I've been looking at some raw book formats: unfixed original downloaded files that I kept separately outside of calibre. Specifically these were original format files that I copied into calibre way back when, then had fixed the calibre copy with the method RTF -> Word (advanced find & replace) -> DOCX.
I added the raw unfixed originals into calibre again as separate duplicate records, converted them to EPUB, and looked at them in Edit Book.
So I saw what LadyKate was talking about. For the most part these formats were extravagantly riddled with excess span and font tags. (That was boggling. I didn't even try to fix them in Edit Book, hadn't a clue where to start. There seemed to be more html tags than content text.) So, like LadyKate said, that usage of spans is another common thing, in addition to the break tag instead of paragraph tags thing. In the past habitually fixing things in RTF in Word, the specific nature of the html problems had been invisible to me.
In the conversion of original to EPUB, calibre had added its own classes to that span mishmash as best it could. Which seemed to make the span multitude harder to deal with.

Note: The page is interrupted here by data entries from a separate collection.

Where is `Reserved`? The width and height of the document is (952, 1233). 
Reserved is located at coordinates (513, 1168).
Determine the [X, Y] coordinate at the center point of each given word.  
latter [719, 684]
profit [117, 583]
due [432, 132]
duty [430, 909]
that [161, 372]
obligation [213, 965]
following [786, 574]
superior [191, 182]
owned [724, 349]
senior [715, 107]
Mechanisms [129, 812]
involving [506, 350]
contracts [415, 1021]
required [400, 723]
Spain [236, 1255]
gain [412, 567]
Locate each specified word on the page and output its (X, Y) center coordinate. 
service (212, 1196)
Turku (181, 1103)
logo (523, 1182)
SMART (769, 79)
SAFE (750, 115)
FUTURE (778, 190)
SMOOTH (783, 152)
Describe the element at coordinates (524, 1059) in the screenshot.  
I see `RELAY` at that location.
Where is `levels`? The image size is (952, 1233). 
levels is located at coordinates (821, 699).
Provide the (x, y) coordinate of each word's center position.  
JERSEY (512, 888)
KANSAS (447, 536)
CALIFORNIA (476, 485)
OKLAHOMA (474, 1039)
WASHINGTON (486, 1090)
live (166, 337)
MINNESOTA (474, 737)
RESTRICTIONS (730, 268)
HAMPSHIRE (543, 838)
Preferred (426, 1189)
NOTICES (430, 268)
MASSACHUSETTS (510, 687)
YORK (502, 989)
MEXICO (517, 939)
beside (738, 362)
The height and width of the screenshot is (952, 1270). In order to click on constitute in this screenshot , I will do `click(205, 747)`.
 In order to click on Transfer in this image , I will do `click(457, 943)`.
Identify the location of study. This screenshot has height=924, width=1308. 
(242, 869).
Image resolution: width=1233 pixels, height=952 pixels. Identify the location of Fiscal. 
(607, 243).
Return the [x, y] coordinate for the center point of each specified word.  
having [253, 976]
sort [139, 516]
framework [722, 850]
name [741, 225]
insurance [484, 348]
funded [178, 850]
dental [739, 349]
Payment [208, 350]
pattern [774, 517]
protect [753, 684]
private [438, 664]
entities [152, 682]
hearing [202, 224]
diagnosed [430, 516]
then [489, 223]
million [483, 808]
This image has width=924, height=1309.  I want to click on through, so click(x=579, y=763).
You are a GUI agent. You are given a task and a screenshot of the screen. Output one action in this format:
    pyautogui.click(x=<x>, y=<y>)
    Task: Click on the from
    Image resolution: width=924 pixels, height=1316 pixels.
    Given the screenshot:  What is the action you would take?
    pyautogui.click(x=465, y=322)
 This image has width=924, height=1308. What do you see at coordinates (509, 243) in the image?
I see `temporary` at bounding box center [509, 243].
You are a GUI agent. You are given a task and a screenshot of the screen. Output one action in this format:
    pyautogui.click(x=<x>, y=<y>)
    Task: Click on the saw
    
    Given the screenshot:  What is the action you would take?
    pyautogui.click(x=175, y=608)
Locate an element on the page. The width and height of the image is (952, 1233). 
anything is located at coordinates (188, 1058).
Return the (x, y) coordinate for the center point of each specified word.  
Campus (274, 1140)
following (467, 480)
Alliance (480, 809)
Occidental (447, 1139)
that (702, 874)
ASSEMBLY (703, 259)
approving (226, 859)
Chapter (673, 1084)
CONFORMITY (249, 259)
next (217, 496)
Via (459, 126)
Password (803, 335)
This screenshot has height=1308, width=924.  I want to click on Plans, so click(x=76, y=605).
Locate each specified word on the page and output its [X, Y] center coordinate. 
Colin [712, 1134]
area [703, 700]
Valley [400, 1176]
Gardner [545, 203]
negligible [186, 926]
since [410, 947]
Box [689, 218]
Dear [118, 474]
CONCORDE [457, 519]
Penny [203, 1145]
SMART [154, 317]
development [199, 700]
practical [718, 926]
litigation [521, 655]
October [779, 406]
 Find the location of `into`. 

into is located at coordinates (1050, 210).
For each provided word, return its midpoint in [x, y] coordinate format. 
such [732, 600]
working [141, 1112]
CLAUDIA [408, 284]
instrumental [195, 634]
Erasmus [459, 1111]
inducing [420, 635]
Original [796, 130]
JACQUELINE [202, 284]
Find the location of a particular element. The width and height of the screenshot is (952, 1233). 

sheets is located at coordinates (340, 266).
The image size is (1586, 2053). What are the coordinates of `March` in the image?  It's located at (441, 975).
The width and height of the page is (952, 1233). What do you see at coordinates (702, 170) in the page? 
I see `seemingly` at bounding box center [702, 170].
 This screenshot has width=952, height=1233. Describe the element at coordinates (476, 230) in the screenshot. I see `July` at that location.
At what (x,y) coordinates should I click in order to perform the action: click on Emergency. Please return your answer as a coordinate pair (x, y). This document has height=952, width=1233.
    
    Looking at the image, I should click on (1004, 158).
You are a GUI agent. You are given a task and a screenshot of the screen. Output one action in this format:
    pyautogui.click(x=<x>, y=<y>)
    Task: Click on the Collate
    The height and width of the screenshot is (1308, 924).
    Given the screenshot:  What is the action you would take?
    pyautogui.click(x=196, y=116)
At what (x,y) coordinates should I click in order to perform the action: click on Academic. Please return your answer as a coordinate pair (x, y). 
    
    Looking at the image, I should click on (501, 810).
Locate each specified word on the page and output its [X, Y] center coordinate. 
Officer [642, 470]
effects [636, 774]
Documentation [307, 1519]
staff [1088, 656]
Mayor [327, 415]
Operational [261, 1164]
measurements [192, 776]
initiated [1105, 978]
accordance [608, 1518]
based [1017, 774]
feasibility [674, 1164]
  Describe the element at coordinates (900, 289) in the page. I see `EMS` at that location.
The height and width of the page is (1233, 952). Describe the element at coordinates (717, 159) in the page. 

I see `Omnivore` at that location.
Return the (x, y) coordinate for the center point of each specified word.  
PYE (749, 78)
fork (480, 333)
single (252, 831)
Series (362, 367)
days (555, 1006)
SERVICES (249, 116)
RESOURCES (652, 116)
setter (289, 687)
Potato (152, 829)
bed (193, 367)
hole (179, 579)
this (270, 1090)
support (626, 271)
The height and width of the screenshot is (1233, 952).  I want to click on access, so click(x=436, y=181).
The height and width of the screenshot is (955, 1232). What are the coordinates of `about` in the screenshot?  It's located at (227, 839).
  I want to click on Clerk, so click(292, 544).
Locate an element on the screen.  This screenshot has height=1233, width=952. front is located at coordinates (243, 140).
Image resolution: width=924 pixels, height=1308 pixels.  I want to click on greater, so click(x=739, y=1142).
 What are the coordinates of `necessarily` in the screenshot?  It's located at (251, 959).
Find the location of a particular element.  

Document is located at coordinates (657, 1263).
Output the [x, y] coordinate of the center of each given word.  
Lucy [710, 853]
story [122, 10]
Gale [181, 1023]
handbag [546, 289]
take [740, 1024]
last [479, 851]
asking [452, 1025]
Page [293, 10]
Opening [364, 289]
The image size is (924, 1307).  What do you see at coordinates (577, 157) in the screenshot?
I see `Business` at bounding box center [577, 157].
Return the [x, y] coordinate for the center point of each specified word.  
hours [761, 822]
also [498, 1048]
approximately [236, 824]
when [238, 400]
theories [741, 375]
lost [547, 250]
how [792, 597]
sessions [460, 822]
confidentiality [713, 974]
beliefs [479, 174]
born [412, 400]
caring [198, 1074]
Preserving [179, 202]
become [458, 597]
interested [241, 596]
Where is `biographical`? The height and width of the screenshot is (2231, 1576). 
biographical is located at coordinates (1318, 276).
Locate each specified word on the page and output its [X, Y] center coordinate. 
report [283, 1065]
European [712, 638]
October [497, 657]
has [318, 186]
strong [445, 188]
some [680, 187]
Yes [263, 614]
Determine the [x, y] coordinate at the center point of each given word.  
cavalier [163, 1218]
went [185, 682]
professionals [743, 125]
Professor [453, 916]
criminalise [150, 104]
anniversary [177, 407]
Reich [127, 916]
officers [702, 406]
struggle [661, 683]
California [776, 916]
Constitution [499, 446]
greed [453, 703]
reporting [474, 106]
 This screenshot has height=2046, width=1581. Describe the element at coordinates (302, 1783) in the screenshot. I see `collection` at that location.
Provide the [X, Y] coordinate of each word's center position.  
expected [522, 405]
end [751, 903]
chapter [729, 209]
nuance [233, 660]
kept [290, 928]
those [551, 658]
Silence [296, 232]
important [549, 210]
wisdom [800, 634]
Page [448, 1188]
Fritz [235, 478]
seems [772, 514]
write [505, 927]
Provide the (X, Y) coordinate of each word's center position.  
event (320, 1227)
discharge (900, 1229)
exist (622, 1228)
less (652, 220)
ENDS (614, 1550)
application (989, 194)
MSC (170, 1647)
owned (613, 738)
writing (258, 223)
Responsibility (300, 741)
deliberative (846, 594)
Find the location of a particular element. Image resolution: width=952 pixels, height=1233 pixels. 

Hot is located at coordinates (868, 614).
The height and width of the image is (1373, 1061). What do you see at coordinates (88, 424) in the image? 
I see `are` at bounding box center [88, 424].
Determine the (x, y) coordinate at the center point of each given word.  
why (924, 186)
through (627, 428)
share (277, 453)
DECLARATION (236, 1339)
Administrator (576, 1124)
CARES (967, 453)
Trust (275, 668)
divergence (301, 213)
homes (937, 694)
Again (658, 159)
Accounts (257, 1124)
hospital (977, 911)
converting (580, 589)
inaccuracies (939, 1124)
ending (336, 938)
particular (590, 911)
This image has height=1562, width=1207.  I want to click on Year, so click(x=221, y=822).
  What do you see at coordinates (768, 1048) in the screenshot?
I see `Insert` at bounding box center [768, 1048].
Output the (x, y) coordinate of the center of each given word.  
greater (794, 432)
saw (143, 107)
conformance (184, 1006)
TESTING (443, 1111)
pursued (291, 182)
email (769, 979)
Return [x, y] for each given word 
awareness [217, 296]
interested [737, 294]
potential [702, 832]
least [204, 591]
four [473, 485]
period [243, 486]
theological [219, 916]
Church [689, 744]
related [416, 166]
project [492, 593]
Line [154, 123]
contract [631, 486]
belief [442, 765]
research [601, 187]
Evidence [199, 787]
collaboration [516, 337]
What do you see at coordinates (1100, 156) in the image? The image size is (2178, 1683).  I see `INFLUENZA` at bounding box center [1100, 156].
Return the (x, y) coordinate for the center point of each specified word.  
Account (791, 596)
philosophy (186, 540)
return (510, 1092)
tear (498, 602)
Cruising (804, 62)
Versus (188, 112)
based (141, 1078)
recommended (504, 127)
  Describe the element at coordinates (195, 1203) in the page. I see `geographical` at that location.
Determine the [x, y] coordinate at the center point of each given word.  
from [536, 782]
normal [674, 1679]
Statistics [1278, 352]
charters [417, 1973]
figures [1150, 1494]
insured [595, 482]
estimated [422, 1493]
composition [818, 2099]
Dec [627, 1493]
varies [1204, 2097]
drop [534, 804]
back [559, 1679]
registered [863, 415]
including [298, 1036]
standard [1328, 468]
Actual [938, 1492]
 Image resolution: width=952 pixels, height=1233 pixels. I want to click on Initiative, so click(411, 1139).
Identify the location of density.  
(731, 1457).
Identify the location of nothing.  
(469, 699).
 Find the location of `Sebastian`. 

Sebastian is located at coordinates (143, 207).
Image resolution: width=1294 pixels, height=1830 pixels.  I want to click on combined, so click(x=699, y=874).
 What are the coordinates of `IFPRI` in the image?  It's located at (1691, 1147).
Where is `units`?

But I'm just starting to learn about this stuff on the html side. And don't really know what I'm doing there yet.
Meanwhile, I was really looking for an old raw file with a lot of break tags so I could play with theduck's search/replace regex in html editor or Edit Book. Didn't find any of those, got distracted by the formats with span problem.
|
The problem is with the way word processors (and rtf editiors are just another form of word processor) work.
I have not seen a word processor since the days of the old dos versions of WordPerfect that shows the codes inserted to change the look and feel of the document created.
Every time you make a change even if you don't complete it, a code is inserted. You change to italic, change your mind, remove the two characters typed, change the color etc. and it leaves more font changes, spans, color changes etc than text.
While you only see the result of all these changes in a WYSIWYG word processor or web page creator, they are only as good as the underlying code.